Bringing more faces into the government’s ‘big tent’ from a range of backgrounds, as the coalition has done, is welcome in principle, in spite of some odd celebrity choices. Broadening governance membership can improve any board of management. In government, expanding the talent pool takes place within the constitutional paradigm 'government proposes; parliament disposes’ (i.e. gives ministers’ proposals legal force). This in turn affects the government’s style of leadership. But even with a bigger tent, this particular model of leadership is failing western-style democracy. WikiLeaks has put secrecy under attack. Twitter spreads information in minutes. The online world and social media make marshalling mass campaigns easier. Witness the public outcry that forced the BBC to backtrack on its Eastenders plot. Perhaps the government’s big tent itself needs to change, not just the membership invited inside.

This suggestion connects with the idea that leadership – like wisdom – belongs to the wider system, not just the leaders. Instead of leadership being primarily about content (say, policy pronouncements) it would become identified more with process (how views are formed). Consider a leader like the Education Secretary Michael Gove, a man who shoots content from the hip. Looking out from his small tent, he rapid fires policies, decisions, edicts, cuts. Whether ‘good’ or ‘bad’, his proposals are dramatic, catch people unawares, win approval from some and anger from others. His announcements are intended to get a reaction. Some people fire back, and Gove returns fire. Under pressure from all directions, including from his boss, he may be forced to backtrack. Just reflect on his announcing and then abandoning the School Sports Partnership network, changes to the Building Schools for the Future, capping salaries of headteachers paid more than the Prime Minister, and Book Trust funding of free books for children. Such matters are not generally distinguished by left v right political ideals, but instead concern things like efficiencies and budget cuts. For issues like Gove’s, surely there must be a better, less painful, way – for us, and for him.

Gove is not alone: he fills popular expectations of any ministerial leader. Andrew Lansley’s NHS commissioning reforms took the Commons NHS Select Committee by surprise, according to its Conservative chairman, Stephen Dorrell. On this occasion secrecy had initially been maintained, but that didn’t stop talent haemorrhaging from primary care trusts and putting up costs that offset the planned efficiency savings. In any case, the old management mantra favouring secrecy and surprise to contain anxiety and spare the people from premature suffering is increasingly vulnerable to leaks. Arguably, it is not so much individual ministers who need to change: it is the management model that needs to change.

Seeing the ministerial job principally in terms of content-proposal doesn’t work any more.
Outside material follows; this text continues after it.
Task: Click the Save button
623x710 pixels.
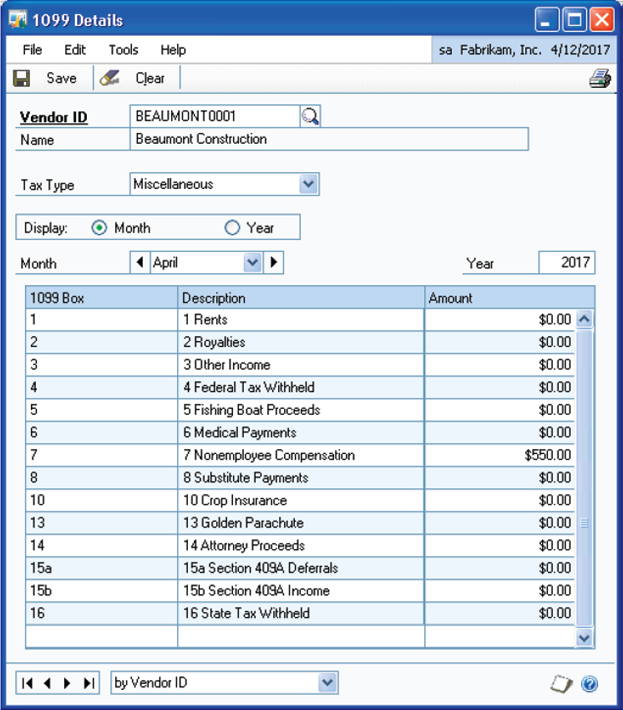Action: (48, 78)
It is narrowly informed, inefficient, gets people’s backs up, and hurts the proposer’s reputation. The standard defence ‘But wait until you see the consultation paper; it’s not as bad as you think’ doesn’t work well either. Making subsequent changes following consultation takes courage and pain to backtrack; reputations have to be protected, faces saved. Consultation carries too much baggage of hierarchical overtones and leaves people feeling sceptical and short-changed.

The problem is that consultation comes from that same tent, done by those inside to those outside. Yet when one then hears subject-experts speak, and read pundits’ blogs, special correspondents’ columns, business editorials, and encounter radio and web-based discussions, you can be forgiven for thinking that there is more expertise and wisdom outside the tent than in it. So why isn’t it (not them) allowed in? For that to happen, the paradigm would need to change, and changing a paradigm takes leadership. It would put the power and the role of leaders to the test. It would challenge Her Majesty’s Loyal Opposition, the role of MPs, the Whips Office, the Civil Service and the Fourth Estate. But it needs to be done, and it is happening anyway.
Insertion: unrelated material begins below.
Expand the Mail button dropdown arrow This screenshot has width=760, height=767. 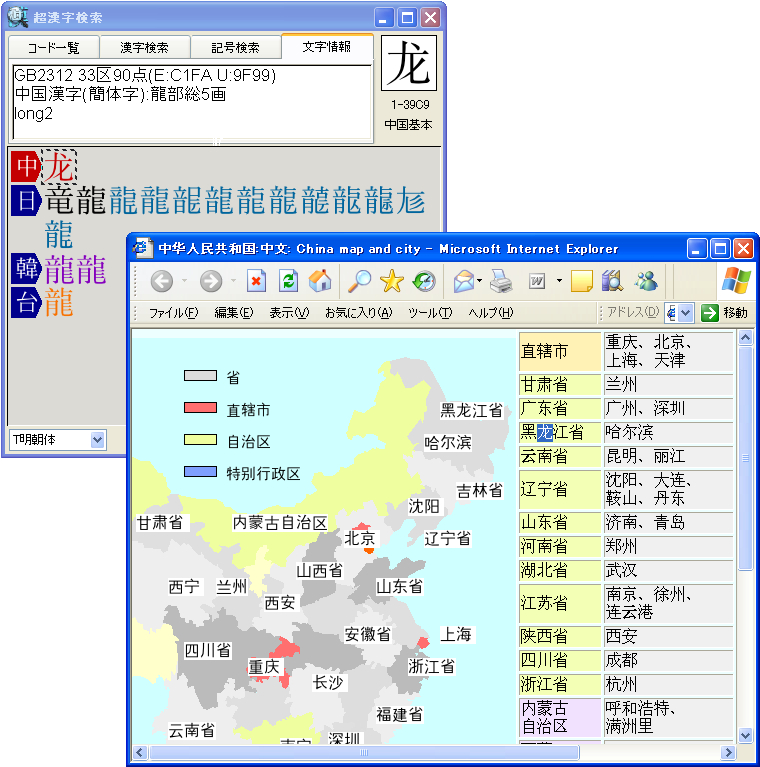478,281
The key to this is process. If leadership were to be seen less in terms of content and more about process, then the role of the leader would become one of designing and running a process of all the talents who can contribute to a wise and acceptable outcome, one that would not need railroading through against objections. Ministers shun process as not being under their control, indeed not under control at all, so they drive harder on the content. But in an imaginative and expanded process, advocacy would be replaced by enquiry. Talent would include anyone, not just those being consulted. In freely defined public debate, all views could be expressed and voices heard. The role of participants would not be to react to a proposal, but to question the question – helping to clarify the need, frame the issues, identify possible ways forward and explore options. Better informed decision making would follow.
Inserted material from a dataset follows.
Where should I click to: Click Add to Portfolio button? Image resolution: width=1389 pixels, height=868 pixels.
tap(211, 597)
Technology now makes this possible. WikiLeaks has shown that exclusiveness, secrecy and private emails no longer work. Hierarchy, strong leaders and paternalism aren’t as strong a shield against worry as they used to be. Discussion can no longer be contained, nor should it be. Most of it is going to take place out there anyway, one way or another. So instead of resisting and resenting full prior debate, government should enthusiastically promote and embrace this chaotic expansion of voice. Make a virtue of it, and gain credit for it. The prize on offer is huge: wiser, more acceptable outcomes and a more harmonious society.